The Bottom Line
- Retailers should ensure that they are transparent about the availability of their inventory and shipping timeframes. Failing to communicate with consumers (or worse, communicating deceptive promises) can result in significant liability under the FTC Act and the Mail Order Rule.
- Retailers should closely monitor pricing practices and increases, especially if their merchandise is potentially life-saving or otherwise essential. The FTC and the Justice Department will continue to keep a very close eye on “opportunistic” retailer business practices during COVID-19.
The Federal Trade Commission (FTC) filed a complaint against SuperGoodDeals.com, Inc. (SuperGoodDeals) and the company’s owner, Kevin Lipsitz, alleging that the defendants falsely promised next-day shipping of face masks and other personal protective equipment (PPE) during the COVID-19 pandemic. These alleged actions violate Section 5 of the Federal Trade Commission Act (FTC Act) and the Mail, Internet or Telephone Order Merchandise Rule (Mail Order Rule).
The Mail Order Rule
In particular, the Mail Order Rule, requires mail, internet and telephonic sellers to have a reasonable basis for advertised shipping times. If sellers cannot meet their promised shipping times, if there is no promised shipping time, or if they cannot ship within 30 days, they must offer consumers the option to consent to a delay or cancel their orders and receive a prompt refund.

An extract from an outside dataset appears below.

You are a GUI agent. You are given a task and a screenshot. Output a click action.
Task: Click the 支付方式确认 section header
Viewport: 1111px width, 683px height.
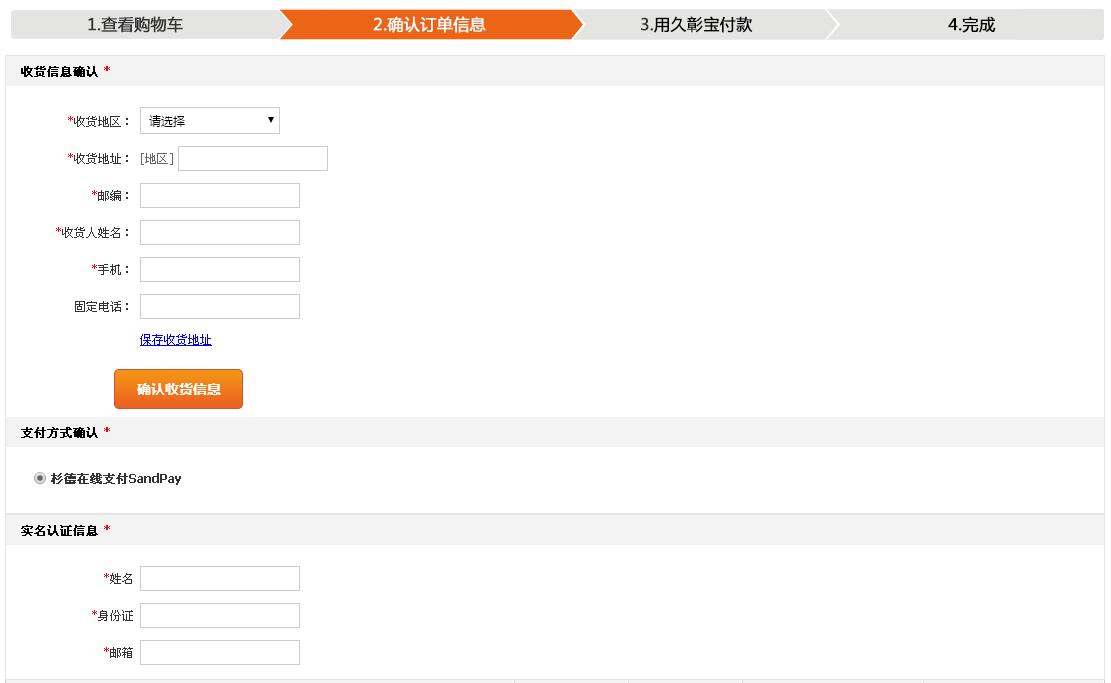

At the start of the COVID-19 pandemic, PPE was in especially high demand and short supply. The FTC alleges in its complaint that SuperGoodDeals exploited this desperate need for PPE by making false promises of expedited deliveries.
SuperGoodDeals told their consumers that if they “pay today,” their order will “ship tomorrow.” The website stated, “We pride ourselves on fast order processing.” SuperGoodDeals also promised to respond to consumer inquiries “within one business day or less.”
However, the FTC claims that SuperGoodDeals failed to deliver these promises to the detriment of their consumers, many of whom desperately needed PPE during the pandemic. One customer spent $135 for four 50-packs of disposable masks for child welfare workers making in-home visits. Another customer purchased masks for their immune-compromised family members.
The FTC’s Claims
The FTC claims that while consumers relied on promises for next-day shipping, SuperGoodDeals delayed PPE shipments for weeks, failed to inform consumers of shipping delays and ignored consumer inquiries and refund demands. The FTC also alleges that SuperGoodDeals falsely advertised merchandise as “authentic” or “certified.”
In a separate but related pending action, the United States Attorney’s Office for the Eastern District of New York filed a criminal complaint against the company’s owner, Kipsitz, for price-gouging practices and mail and wire fraud. The FTC has also taken a strong stance against manipulative business practices and price-gouging.
Andrew Smith, the Director of the FTC’s Bureau of Consumer Protection, vowed to take action against “unscrupulous merchants” who have taken “advantage of consumers in their hour of need by not delivering goods — including masks and other personal protective equipment — as promised, and failing to provide required refunds.” Smith also stated that the FTC is working closely with criminal authorities to regulate the type of opportunistic behavior SuperGoodDeals allegedly engaged in.
Current Status and Potential Outcome
The FTC is requesting:
- Permanent injunctive relief;
- Rescission or reformation of purchase order agreements;
- The refund of money or return of property;
- The payment of damages; and
- Other equitable relief for SuperGoodDeals’ actions.